In Hear This, A.V. Club writers sing the praises of songs they know well. This week: Songs with “radio” in the title.
After roaring back into the popular consciousness with The Rising, Bruce Springsteen proceeded to embark on arguably the most prolific musical decade of his career, both with and without the E Street Band. But it also saw the dawn of a more somber Springsteen, a far cry from the broadly smiling, charming-as-hell rascal who racked up some of the biggest songs and albums of the late ’70s and ’80s. This older and more reflective Boss—hinted at in ’90s tracks like “Streets Of Philadelphia”—was somewhat unfairly burdened by the weight of expectations. The Rising suffered from its struggle to be the musical response to 9/11, meaning that some very good songs were saddled by the ponderous weight of his position as America’s red, white, and blue chronicler of the working man. His follow-up record, Devils & Dust, doubled down on this solemnity, a collection of mostly quieter and more searching songs, meditative and haunted. And while his collection of folk tunes and traditionals popularized by Pete Seeger (We Shall Overcome: The Seeger Sessions) felt like a well-deserved clearing out the cobwebs, the set of covers wasn’t Springsteen, not really. Not the Bruce we all knew, or liked to pretend we knew.
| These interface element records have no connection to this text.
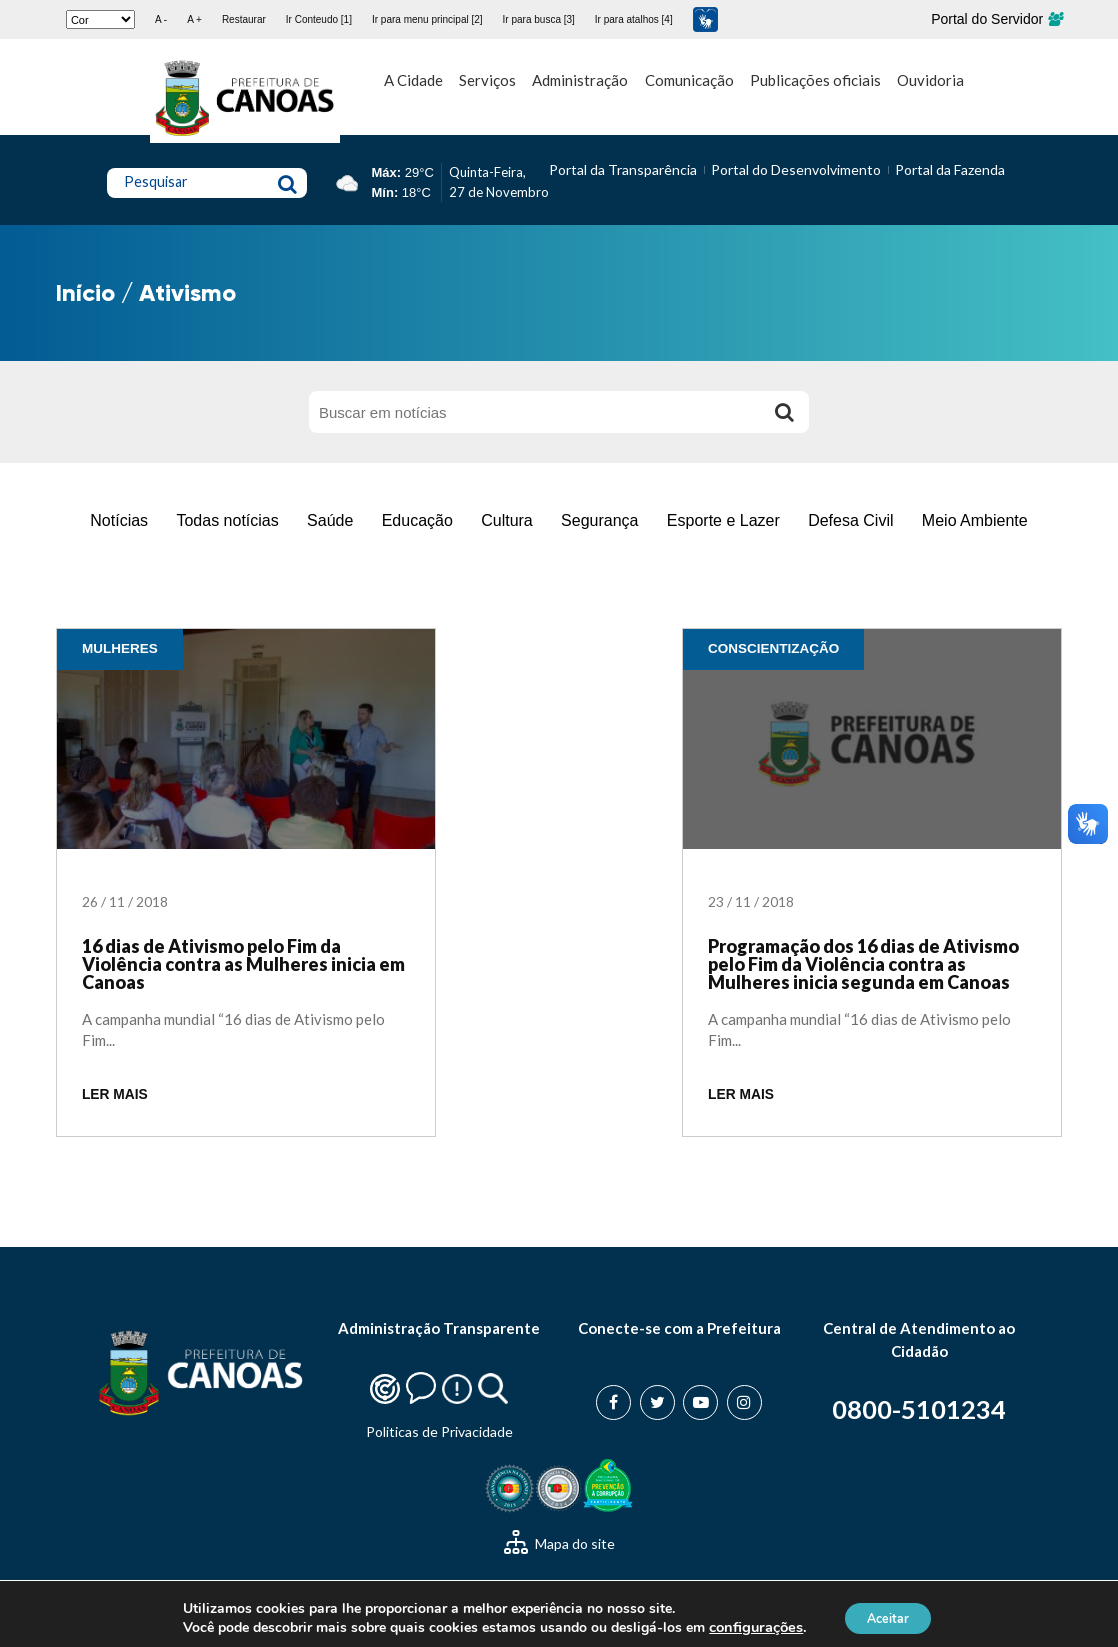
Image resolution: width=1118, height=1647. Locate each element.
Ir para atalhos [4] (634, 19)
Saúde (330, 520)
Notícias (119, 520)
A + (194, 19)
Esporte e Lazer (723, 520)
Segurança (599, 520)
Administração (580, 80)
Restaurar (244, 19)
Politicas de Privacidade (439, 1431)
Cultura (507, 520)
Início (85, 292)
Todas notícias (227, 520)
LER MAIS (115, 1094)
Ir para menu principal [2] (427, 19)
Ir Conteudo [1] (319, 19)
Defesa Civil (850, 520)
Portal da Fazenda (950, 169)
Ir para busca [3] (539, 19)
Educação (417, 520)
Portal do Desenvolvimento (796, 169)
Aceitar (888, 1615)
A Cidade (413, 80)
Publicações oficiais (815, 80)
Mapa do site (559, 1543)
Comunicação (689, 80)
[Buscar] (784, 412)
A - (161, 19)
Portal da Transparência (623, 169)
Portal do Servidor (996, 19)
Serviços (487, 80)
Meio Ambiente (975, 520)
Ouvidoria (930, 80)
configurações (746, 1625)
So when Magic was released in 2007, it wasn’t just a great album—it was the sound of a great rock ’n’ roll musician remembering how to lighten up. The themes and lyrical content was just as heavy as always, if not more so, with songs about death, loss, and the wars America was still waging on multiple fronts (“Who’ll be the last to die for a mistake?” might be the most on-the-nose refrain Springsteen’s ever written/borrowed). But all that darkness and foreboding was fused with music that refused to be bound in the same mire in which the album’s narrators were stuck. “Livin’ In The Future” swings with the groove of a “Tenth Avenue Freeze-out,” and “Girls In Their Summer Clothes” is practically Beach Boys-esque with its major-chord melodies. Bruce still dug deeply as always, but his concerns were leavened by music that felt celebratory and loose-limbed, and imbued with newfound energy.
And kicking off this return to form is “Radio Nowhere,” Magic’s first single and one of the most straightforward and four-on-the-floor rockers that Springsteen and the E Street Band have done since Born In The U.S.A. An up-and-down guitar riff leads into a churn of strings and keys, anchored by a thumping rhythm that is maybe the loosest vibe the increasingly stolid Max Weinberg has achieved in recent years. The lyrics are classic Boss: a guy driving alone through desolate stretches of America, searching for some connection through his radio dial, and only coming up with static. “This is radio nowhere / Is there anybody alive out there?” he asks, before the repeated cry of “I just want to hear some rhythm” comes barreling through the refrain. It sounds urgent, but more importantly, it sounds just a little bit raw. And for a perfectionist like Bruce Springsteen, sometimes the best thing that can happen is a little old-fashioned, rough-around-the-edges rock ’n’ roll.